— Start The data —

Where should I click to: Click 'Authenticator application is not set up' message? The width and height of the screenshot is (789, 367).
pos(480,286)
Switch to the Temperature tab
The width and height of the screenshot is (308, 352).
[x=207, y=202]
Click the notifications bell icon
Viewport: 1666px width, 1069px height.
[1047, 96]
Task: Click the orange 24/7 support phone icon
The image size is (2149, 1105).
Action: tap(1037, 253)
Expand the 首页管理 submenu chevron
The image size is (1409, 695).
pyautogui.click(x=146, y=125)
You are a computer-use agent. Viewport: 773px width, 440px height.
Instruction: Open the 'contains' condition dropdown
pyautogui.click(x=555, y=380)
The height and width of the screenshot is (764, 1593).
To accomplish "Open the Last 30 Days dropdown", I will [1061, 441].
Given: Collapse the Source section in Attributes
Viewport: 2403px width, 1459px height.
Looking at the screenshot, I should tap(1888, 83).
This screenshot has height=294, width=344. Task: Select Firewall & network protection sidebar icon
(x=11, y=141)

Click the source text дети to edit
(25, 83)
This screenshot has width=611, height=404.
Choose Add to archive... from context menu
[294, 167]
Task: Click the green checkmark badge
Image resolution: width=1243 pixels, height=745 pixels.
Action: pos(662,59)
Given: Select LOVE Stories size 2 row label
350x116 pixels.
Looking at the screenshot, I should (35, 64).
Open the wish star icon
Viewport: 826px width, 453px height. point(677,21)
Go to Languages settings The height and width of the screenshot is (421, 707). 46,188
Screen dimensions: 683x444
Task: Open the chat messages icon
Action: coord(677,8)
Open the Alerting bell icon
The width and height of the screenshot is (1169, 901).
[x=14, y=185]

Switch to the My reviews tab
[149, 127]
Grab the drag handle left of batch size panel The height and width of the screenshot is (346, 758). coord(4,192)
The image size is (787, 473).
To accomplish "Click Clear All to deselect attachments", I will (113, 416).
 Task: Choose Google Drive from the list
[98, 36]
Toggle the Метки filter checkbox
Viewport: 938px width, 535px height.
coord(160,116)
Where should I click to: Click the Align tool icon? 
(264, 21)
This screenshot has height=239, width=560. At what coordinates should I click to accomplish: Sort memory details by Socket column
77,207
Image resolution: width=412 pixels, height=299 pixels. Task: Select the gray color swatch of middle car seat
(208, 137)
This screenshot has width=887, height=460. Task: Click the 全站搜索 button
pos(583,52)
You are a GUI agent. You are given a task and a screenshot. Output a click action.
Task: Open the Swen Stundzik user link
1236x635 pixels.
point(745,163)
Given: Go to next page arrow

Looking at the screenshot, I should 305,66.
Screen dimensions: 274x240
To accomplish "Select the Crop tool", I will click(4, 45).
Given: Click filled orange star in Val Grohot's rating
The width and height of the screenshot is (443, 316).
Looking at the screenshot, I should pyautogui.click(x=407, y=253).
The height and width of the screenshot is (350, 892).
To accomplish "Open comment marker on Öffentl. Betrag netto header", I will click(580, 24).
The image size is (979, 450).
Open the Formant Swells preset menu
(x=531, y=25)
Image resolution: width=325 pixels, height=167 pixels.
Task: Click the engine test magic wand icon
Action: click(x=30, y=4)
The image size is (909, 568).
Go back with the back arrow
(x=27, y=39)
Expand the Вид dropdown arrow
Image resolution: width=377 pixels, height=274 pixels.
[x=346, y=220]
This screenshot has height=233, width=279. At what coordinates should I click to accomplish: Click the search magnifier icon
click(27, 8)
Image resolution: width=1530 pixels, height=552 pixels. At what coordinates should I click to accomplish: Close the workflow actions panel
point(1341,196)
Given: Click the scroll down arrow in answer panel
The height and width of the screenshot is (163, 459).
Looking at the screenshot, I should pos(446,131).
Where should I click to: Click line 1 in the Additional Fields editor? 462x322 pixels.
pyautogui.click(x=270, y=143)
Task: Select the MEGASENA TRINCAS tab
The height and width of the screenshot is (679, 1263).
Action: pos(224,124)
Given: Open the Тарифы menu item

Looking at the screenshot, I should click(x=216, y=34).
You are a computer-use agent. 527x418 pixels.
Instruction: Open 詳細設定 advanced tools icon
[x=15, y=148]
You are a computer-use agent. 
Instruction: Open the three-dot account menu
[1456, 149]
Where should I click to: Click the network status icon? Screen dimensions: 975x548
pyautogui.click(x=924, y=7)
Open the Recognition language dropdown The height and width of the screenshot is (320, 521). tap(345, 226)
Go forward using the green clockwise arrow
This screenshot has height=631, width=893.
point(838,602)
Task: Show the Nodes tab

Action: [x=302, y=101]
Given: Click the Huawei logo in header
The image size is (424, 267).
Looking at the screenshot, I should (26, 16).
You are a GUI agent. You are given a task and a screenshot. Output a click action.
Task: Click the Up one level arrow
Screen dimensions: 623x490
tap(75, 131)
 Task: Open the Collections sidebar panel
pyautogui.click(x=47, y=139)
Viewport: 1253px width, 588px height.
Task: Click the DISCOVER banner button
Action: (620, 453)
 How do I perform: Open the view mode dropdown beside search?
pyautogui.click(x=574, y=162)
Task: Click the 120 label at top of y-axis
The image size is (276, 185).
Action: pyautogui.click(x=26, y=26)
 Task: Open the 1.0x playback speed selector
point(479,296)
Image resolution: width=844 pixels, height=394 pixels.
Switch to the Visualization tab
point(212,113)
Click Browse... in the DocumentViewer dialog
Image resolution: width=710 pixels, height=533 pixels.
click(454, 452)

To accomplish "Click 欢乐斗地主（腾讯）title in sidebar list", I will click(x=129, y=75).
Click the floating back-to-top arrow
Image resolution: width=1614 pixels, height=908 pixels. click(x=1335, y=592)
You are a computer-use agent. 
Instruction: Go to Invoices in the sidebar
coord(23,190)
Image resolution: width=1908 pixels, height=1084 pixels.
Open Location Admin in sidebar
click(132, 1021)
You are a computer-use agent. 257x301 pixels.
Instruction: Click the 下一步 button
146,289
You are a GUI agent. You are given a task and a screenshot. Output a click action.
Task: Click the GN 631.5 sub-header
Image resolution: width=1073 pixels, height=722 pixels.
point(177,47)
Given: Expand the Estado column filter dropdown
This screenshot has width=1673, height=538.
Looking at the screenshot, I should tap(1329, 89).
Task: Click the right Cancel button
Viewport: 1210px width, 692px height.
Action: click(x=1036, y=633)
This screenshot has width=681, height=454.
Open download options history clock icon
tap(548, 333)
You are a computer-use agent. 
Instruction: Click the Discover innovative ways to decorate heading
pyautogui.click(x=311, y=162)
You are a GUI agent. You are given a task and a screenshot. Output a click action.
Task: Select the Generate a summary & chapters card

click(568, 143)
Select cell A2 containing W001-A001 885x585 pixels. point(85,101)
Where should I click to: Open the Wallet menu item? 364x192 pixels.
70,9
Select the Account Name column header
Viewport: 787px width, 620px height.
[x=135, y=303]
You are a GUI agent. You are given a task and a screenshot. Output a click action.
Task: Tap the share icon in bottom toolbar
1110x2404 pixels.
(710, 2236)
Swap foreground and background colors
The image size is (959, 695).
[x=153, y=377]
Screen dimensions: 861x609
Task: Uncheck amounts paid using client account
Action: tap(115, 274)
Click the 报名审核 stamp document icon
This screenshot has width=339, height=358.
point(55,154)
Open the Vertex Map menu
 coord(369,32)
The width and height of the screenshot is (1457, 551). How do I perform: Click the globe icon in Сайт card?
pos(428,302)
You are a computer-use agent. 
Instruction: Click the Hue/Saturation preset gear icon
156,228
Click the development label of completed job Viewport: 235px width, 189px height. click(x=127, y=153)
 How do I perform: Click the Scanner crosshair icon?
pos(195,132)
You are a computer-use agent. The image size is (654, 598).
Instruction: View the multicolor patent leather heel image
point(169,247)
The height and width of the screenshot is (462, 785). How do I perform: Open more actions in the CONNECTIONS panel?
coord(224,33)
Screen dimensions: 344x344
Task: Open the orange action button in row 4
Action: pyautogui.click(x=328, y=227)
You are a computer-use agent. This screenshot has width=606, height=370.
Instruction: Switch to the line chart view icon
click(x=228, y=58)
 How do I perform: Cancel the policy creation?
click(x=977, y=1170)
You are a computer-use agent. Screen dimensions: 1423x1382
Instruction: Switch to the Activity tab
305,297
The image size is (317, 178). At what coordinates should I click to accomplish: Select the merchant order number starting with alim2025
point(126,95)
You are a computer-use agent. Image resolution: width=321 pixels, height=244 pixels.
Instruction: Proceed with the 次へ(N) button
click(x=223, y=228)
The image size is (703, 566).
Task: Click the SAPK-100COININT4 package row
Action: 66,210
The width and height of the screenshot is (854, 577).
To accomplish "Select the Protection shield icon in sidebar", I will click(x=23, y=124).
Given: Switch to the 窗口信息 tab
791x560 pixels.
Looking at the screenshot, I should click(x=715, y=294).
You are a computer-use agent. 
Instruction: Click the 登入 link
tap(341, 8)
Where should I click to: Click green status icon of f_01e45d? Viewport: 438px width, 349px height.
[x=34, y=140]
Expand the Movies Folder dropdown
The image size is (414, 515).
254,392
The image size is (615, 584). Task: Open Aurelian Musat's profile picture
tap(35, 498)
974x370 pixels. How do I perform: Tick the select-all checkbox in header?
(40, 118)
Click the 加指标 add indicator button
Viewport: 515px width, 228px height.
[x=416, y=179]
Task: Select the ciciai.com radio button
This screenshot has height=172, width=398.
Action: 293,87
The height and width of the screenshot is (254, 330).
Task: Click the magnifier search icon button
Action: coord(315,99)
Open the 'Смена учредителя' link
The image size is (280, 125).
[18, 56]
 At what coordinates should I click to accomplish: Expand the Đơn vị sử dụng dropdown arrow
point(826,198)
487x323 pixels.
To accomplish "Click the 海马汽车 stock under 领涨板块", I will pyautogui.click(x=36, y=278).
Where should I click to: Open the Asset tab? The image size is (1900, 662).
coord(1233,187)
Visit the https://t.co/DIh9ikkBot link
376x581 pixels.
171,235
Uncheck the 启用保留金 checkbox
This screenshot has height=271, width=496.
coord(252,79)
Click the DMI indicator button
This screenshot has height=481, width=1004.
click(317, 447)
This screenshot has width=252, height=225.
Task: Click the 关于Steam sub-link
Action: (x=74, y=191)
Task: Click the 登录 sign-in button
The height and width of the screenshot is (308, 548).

— End The data —

Problem to work on ->
Rewrite the items from the start through the line containing "pyautogui.click(x=146, y=125)", inclusive, switching "orange" to "blue" and leaving everything else unchanged.

Reply ->
Where should I click to: Click 'Authenticator application is not set up' message? The width and height of the screenshot is (789, 367).
pos(480,286)
Switch to the Temperature tab
The width and height of the screenshot is (308, 352).
[x=207, y=202]
Click the notifications bell icon
Viewport: 1666px width, 1069px height.
[1047, 96]
Task: Click the blue 24/7 support phone icon
The image size is (2149, 1105).
Action: tap(1037, 253)
Expand the 首页管理 submenu chevron
The image size is (1409, 695).
pyautogui.click(x=146, y=125)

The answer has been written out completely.